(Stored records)
<<<<
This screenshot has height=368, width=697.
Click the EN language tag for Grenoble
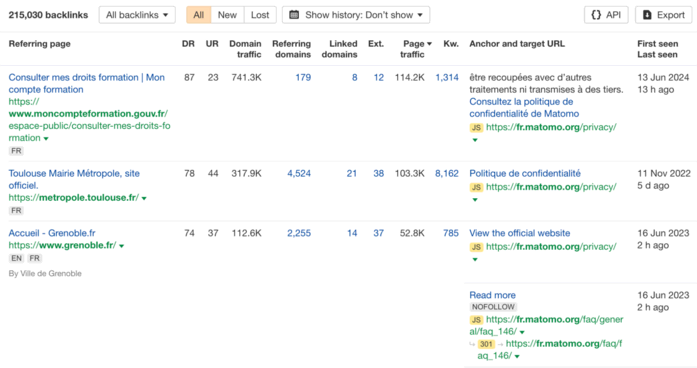pyautogui.click(x=16, y=258)
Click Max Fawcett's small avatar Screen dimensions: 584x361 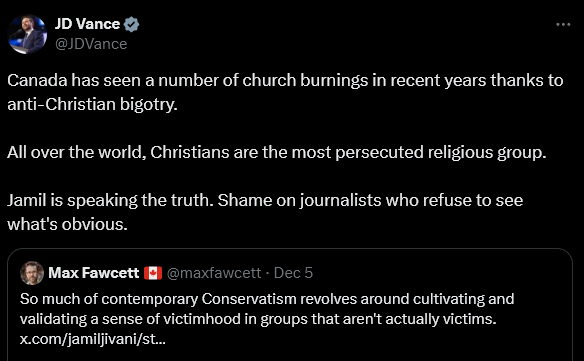click(32, 273)
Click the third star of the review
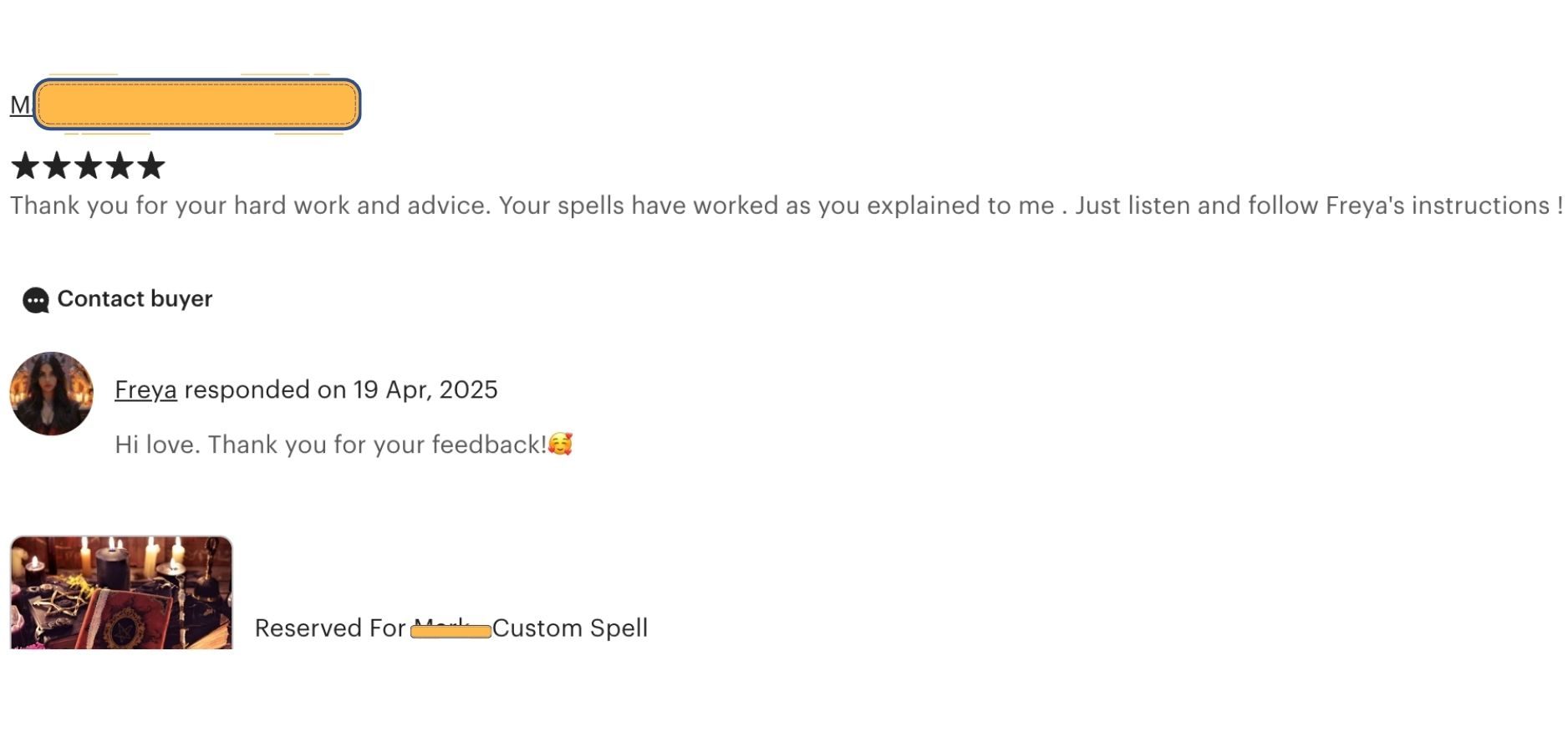The image size is (1568, 737). pyautogui.click(x=88, y=165)
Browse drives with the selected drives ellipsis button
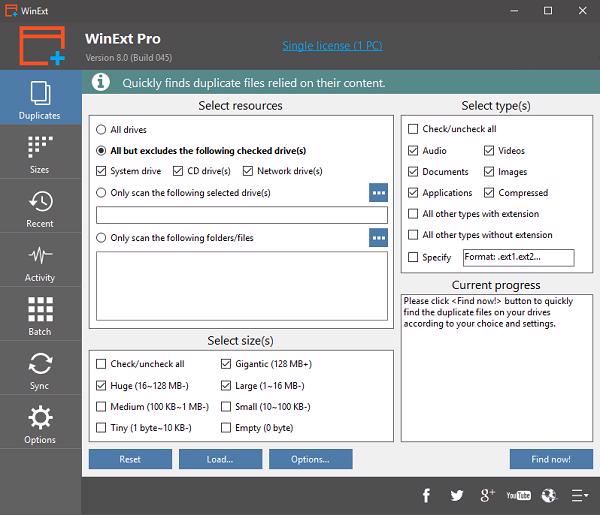 (x=378, y=192)
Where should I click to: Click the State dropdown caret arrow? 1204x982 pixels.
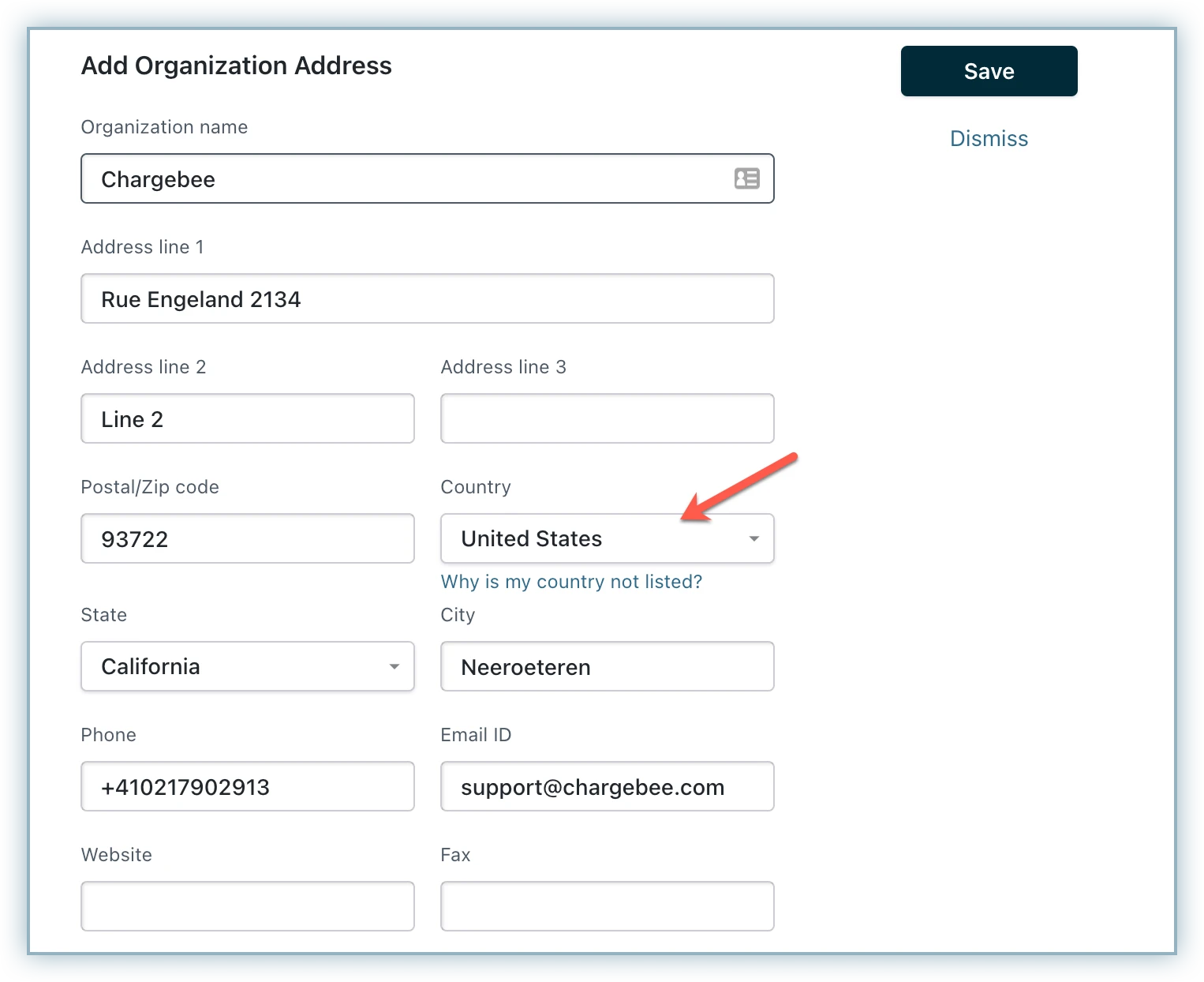(394, 666)
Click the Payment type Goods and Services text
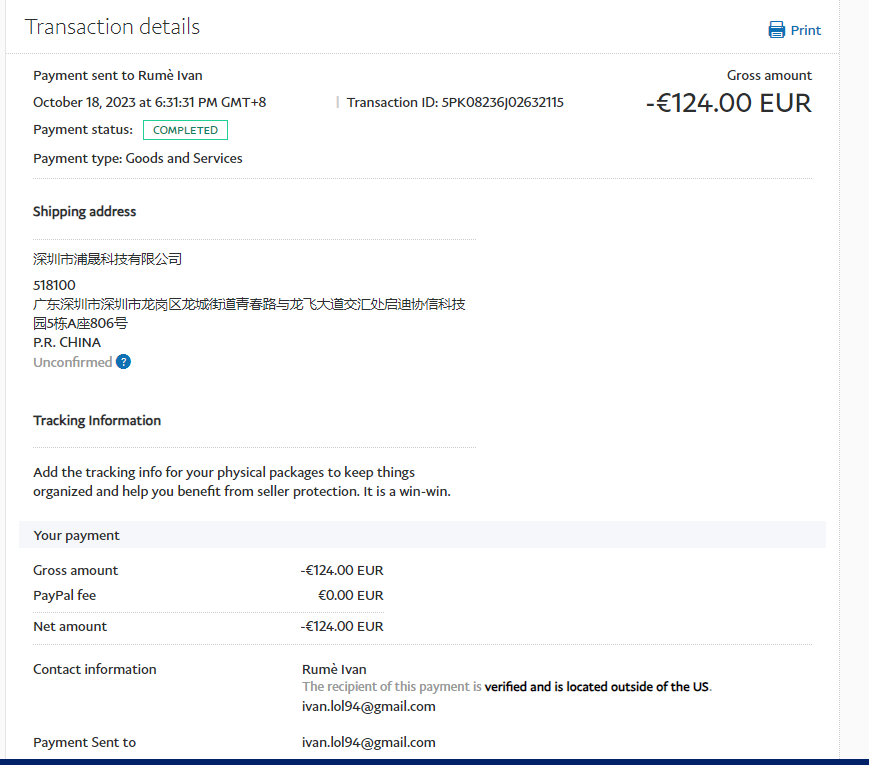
>>>>
[Exercise brief] There should be an exact restatement of the lines from the line with "Click the third star of the review" through the last line of the entries above, and no pictures in it.

[Exercise solution]
Click the third star of the review
The image size is (1568, 737). pyautogui.click(x=88, y=165)
Browse drives with the selected drives ellipsis button
 (x=378, y=192)
Where should I click to: Click the State dropdown caret arrow? 1204x982 pixels.
(394, 666)
Click the Payment type Goods and Services text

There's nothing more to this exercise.